Following the sudden death of her only sister Emilia from typhoid, Spielrein's mental health started to deteriorate, and at the age of 18 she suffered a breakdown with severe hysteria including tics, grimaces, and uncontrollable laughing and crying.[14][15] After an unsuccessful stay in a Swiss sanatorium, where she developed another infatuation with one of the doctors, she was admitted to the Burghölzli mental hospital near Zurich in August 1904. Its director was Eugen Bleuler, who ran it as a therapeutic community with social activities for the patients including gardening, drama and scientific lectures.[16] One of Bleuler's assistants was Carl Jung, afterwards appointed as deputy director. In the days following her admission, Spielrein disclosed to Jung that her father had often beaten her, and that she was troubled by masochistic fantasies of being beaten. Bleuler ensured that she was separated from her family, later requiring her father and brothers to have no contact with her.[15] She made a rapid recovery, and by October was able to apply for medical school and to start assisting Jung with word association tests in his laboratory. Between October and January, Jung carried out word association tests on her, and also used some rudimentary psychoanalytic techniques.[17] Later, he referred to her twice in letters to Freud as his first analytic case, although in his publications he referred to two later patients in these terms.[7]: 47, 187 During her admission, Spielrein fell in love with Jung. By her own choice, she continued as a resident in the hospital from January to June 1905, although she was no longer receiving treatment. She worked as an intern alongside other Russian students there including Max Eitingon, as well as expatriate psychiatrists who were studying with Bleuler, including Karl Abraham.

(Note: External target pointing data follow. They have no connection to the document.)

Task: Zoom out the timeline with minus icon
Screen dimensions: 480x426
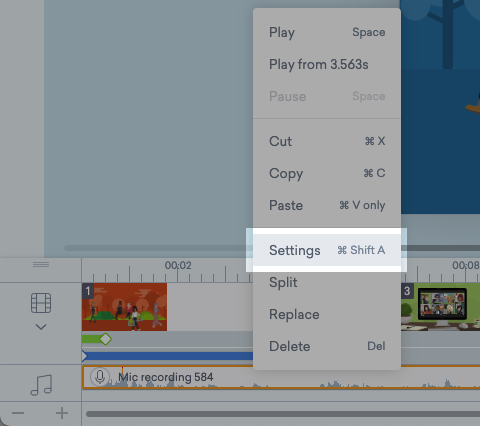Action: click(x=18, y=413)
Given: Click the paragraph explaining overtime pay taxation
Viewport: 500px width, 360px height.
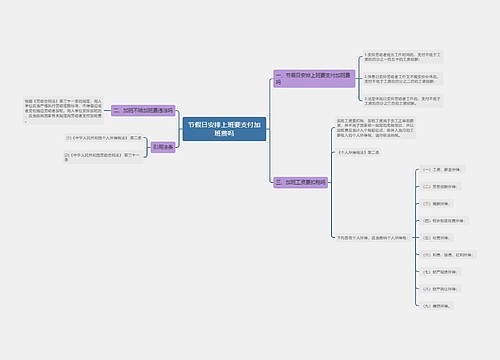Looking at the screenshot, I should coord(375,128).
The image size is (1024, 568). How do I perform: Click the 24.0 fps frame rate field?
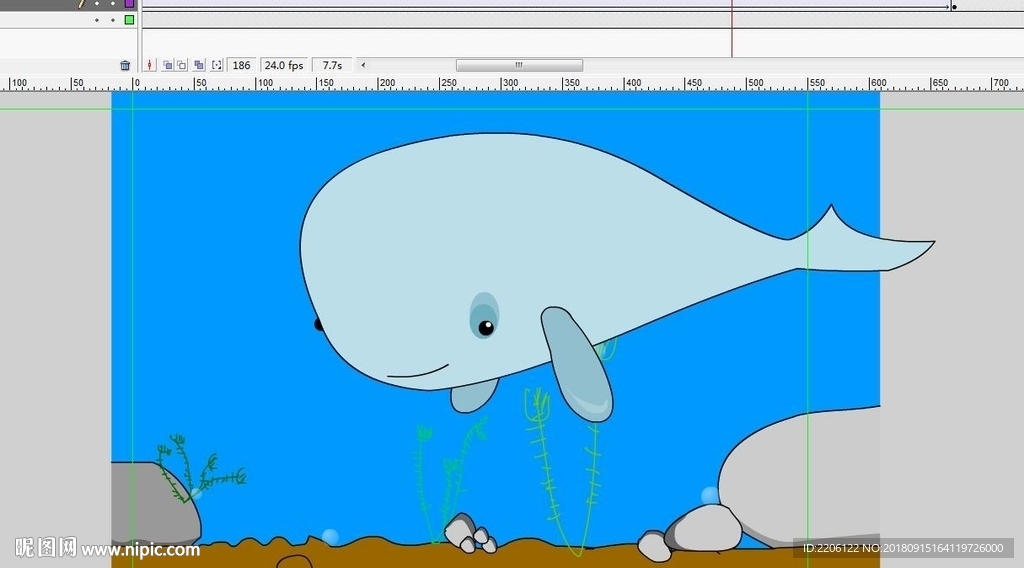pos(283,65)
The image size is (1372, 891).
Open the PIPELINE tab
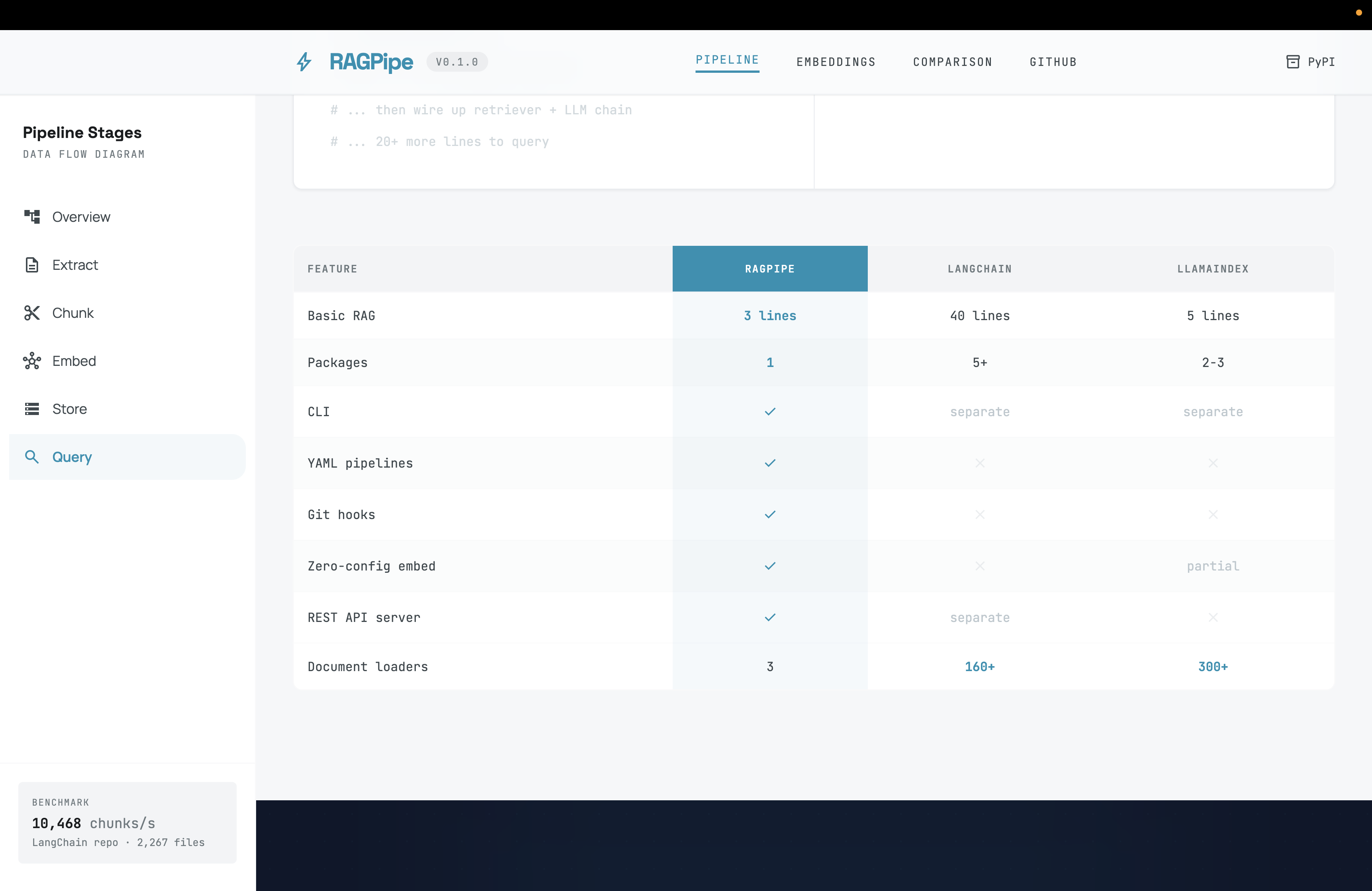tap(727, 59)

She attended medical school at the University of Zurich from June 1905 to January 1911, excelling there academically.[8] Her diaries show a very broad range of interests and reading including philosophy, religion, Russian literature and evolutionary biology. She lived in several different apartments, mixing in a social circle of predominately fellow Russian Jewish women medical students. Many of these, together with Spielrein, became fascinated with the emerging movement of psychoanalysis in western Europe, and studied with Bleuler and Jung. Spielrein's main focus while in medical school was on psychiatry. A number of the students, like Spielrein, subsequently became psychiatrists, spent time with Freud in Vienna, and published in psychoanalytic journals. These included Esther Aptekman, Fanya Chalevsky, Sheina Grebelskaya and Tatiana Rosenthal.[8][18] Politically, Spielrein identified with socialism, although some of her Russian student contemporaries were followers of the Socialist Revolutionary Party or of Zionism.